Task instructions.
(A) Answer each question from the post on Valdez is Coming:
(i) In what year was the novel originally published?
(ii) Who leads the group of armed cattlemen surrounding the farm?
(iii) Who fatally shoots the farmer?
(B) Which works by Elmore Leonard does the post on Valdez is Coming name? List every one.

Page extract.

Thursday, February 17, 2022

Valdez is Coming

Thus far, I've enjoyed everything Elmore Leonard (1925-2013) has written. From westerns like Escape from Five Shadows (1956) and Last Stand at Saber River (1959) to crime-fiction like Mr. Majestyk (1974). Arguably, one of his best western novels is Valdez is Coming. It was originally published in 1971 and was adapted into a 1974 movie starring Burt Lancaster. 

The novel features Bob Valdez as a constable working in Arizona in the late 1800s. After riding shotgun for a stagecoach, Valdez returns to town to discover several armed cattlemen surrounding a small farm. The group is led by a hardheaded, wealthy rancher named Tanner and a gunman named Davis. Tanner claims that he recognized the farmer, an African-American, as a man who murdered a friend of his years ago. Valdez questions the validity of Tanner's accusation and is dismayed by the vigilante justice that was set to occur. 

After Valdez questions Tanner, he walks through the circling guns to visit the farmer directly, eye to eye, and learns that the man may be completely innocent of the crime and has paperwork that proves a solid alibi. But, Davis refuses to idly stand by and impatiently fires at the farmer. In the exchange, Valdez fatally shoots the farmer. Once the gun smoke clears, Tanner examines the corpse and admits that he made a mistake and this wasn't the same man.

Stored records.
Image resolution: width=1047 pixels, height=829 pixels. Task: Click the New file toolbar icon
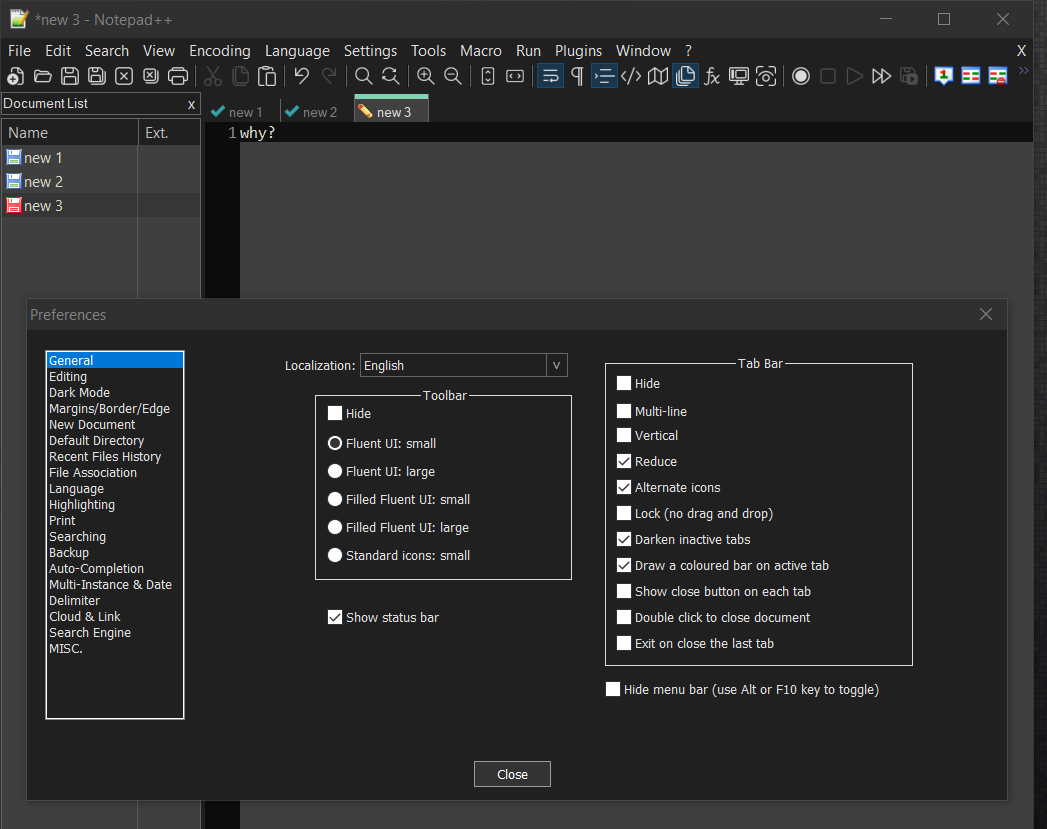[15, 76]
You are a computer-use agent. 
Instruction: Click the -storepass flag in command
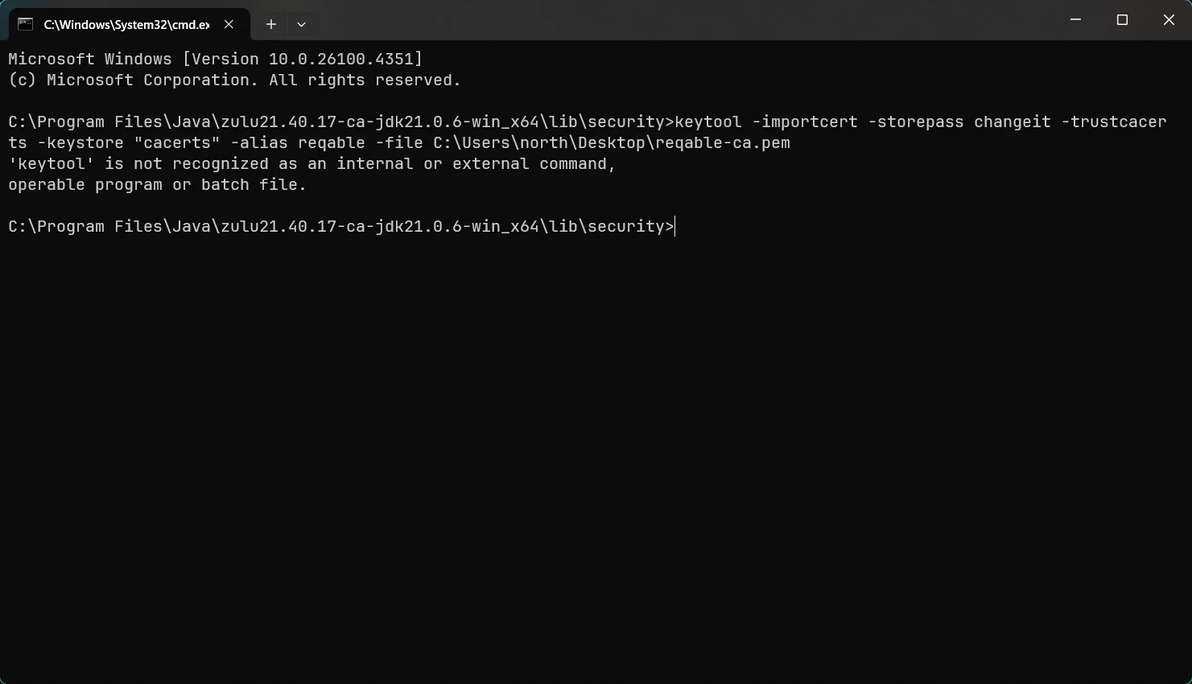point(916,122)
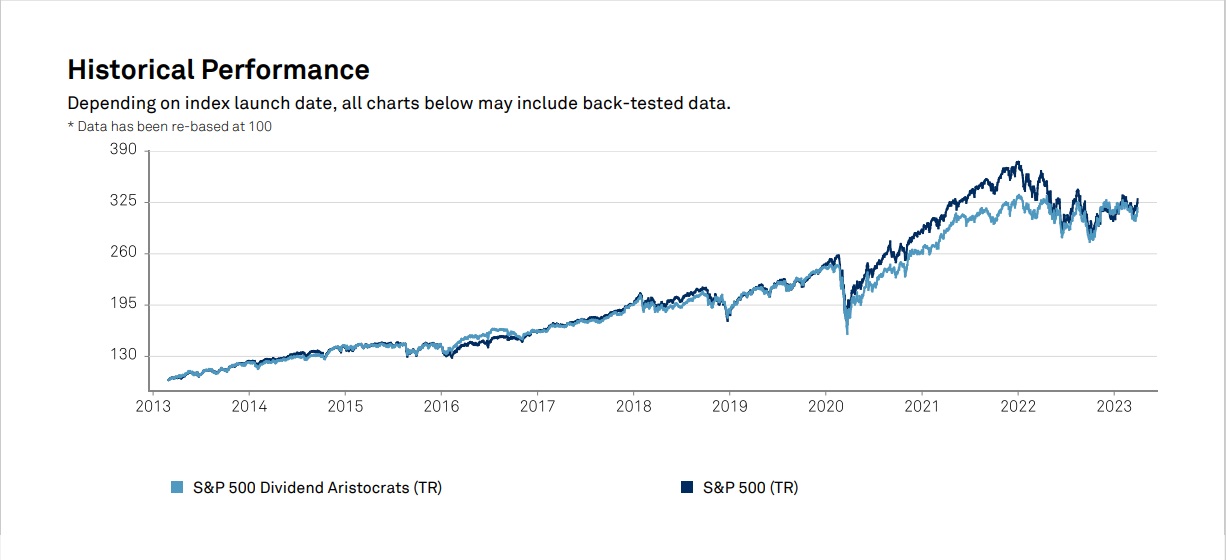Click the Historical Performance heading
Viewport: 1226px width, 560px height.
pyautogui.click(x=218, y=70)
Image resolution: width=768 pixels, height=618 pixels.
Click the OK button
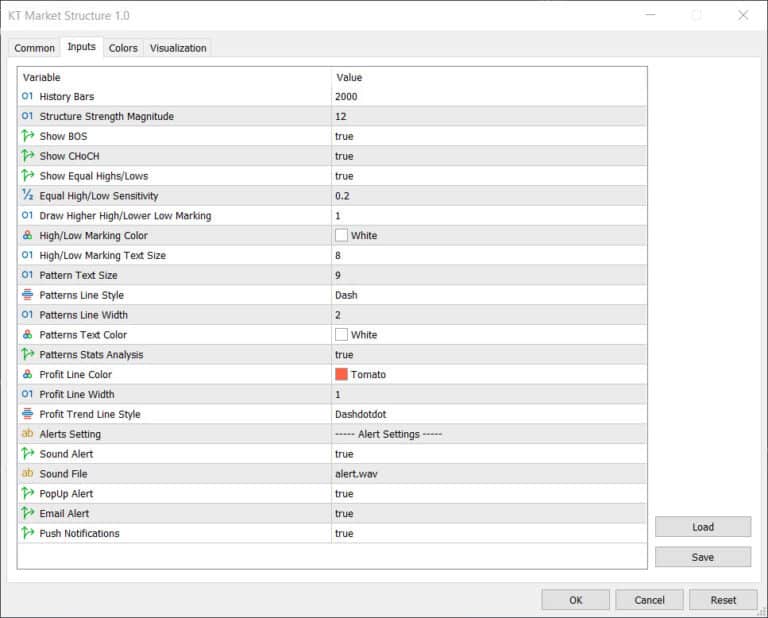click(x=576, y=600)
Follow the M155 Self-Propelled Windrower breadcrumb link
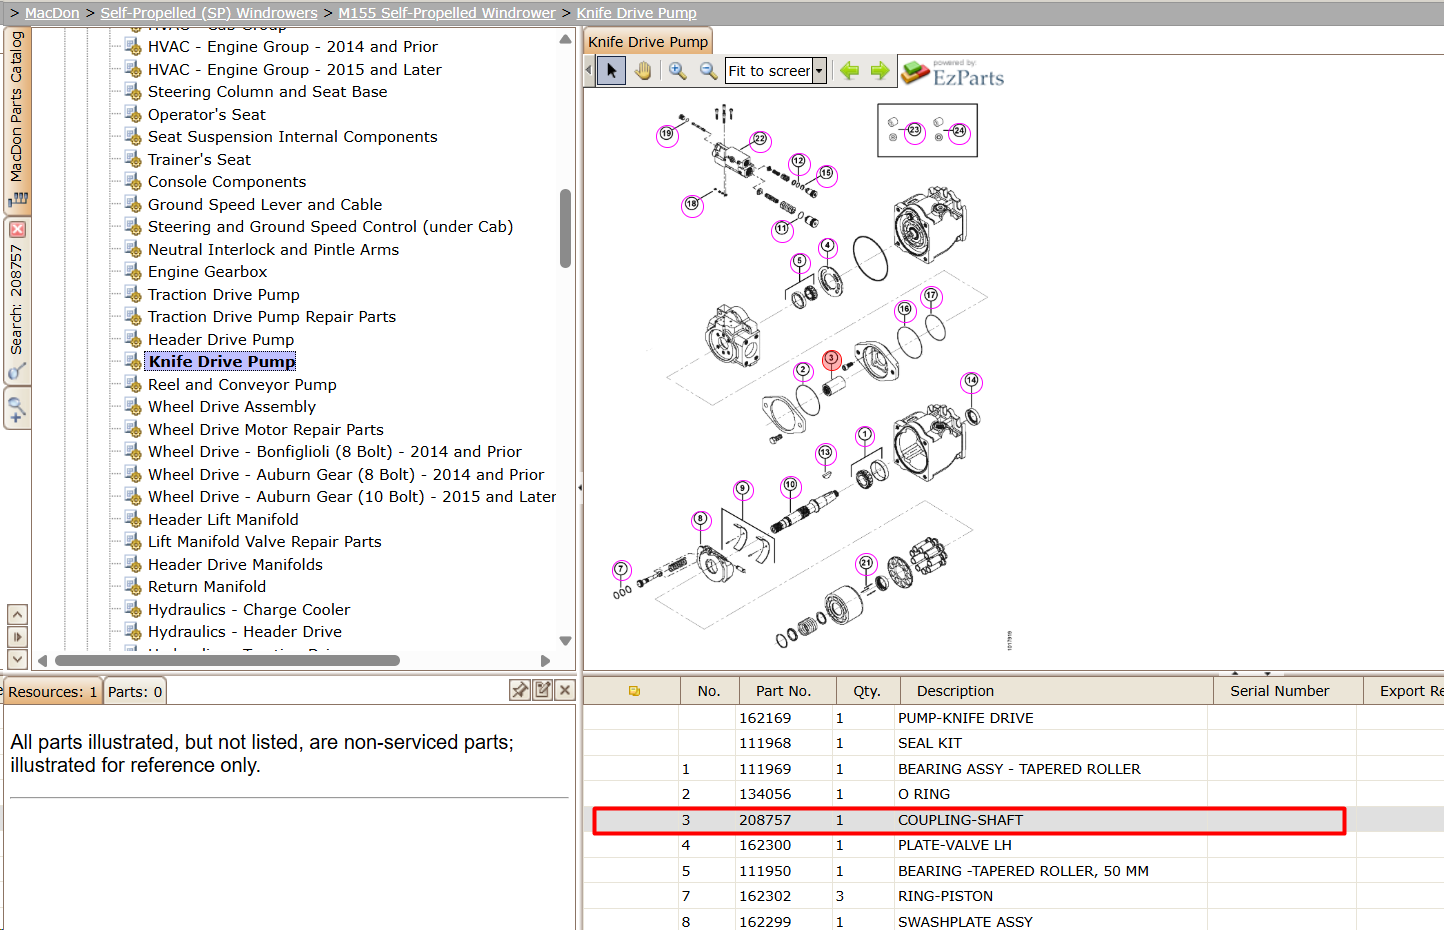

Answer set.
(A)
(i) 1971
(ii) Tanner, a wealthy rancher, and Davis, a gunman
(iii) Valdez

(B)
Escape from Five Shadows (1956)
Last Stand at Saber River (1959)
Mr. Majestyk (1974)
Valdez is Coming (1971)